Items from a dataset:
# # # # # # #

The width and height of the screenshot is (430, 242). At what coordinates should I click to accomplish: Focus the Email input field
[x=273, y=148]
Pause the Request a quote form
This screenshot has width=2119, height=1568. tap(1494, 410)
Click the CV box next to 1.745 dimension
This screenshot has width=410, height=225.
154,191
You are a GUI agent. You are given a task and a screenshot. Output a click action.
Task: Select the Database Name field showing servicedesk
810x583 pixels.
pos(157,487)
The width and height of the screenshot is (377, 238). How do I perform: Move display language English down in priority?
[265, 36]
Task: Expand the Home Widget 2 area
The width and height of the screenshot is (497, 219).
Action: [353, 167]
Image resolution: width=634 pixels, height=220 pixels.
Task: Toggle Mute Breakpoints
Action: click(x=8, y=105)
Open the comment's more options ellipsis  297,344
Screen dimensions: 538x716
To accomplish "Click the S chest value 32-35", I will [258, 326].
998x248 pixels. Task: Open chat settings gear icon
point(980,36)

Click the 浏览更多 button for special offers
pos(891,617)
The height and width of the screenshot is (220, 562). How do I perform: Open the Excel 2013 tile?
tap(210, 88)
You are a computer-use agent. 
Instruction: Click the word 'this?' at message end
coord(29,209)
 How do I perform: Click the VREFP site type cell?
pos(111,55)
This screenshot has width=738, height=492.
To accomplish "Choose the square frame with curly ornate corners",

# # # # # # #

Up to and including the last line above, starting with the line that contains "998x248 pixels. Task: Open", return each line exactly and nothing else.

998x248 pixels. Task: Open chat settings gear icon
point(980,36)

Click the 浏览更多 button for special offers
pos(891,617)
The height and width of the screenshot is (220, 562). How do I perform: Open the Excel 2013 tile?
tap(210, 88)
You are a computer-use agent. 
Instruction: Click the word 'this?' at message end
coord(29,209)
 How do I perform: Click the VREFP site type cell?
pos(111,55)
This screenshot has width=738, height=492.
To accomplish "Choose the square frame with curly ornate corners",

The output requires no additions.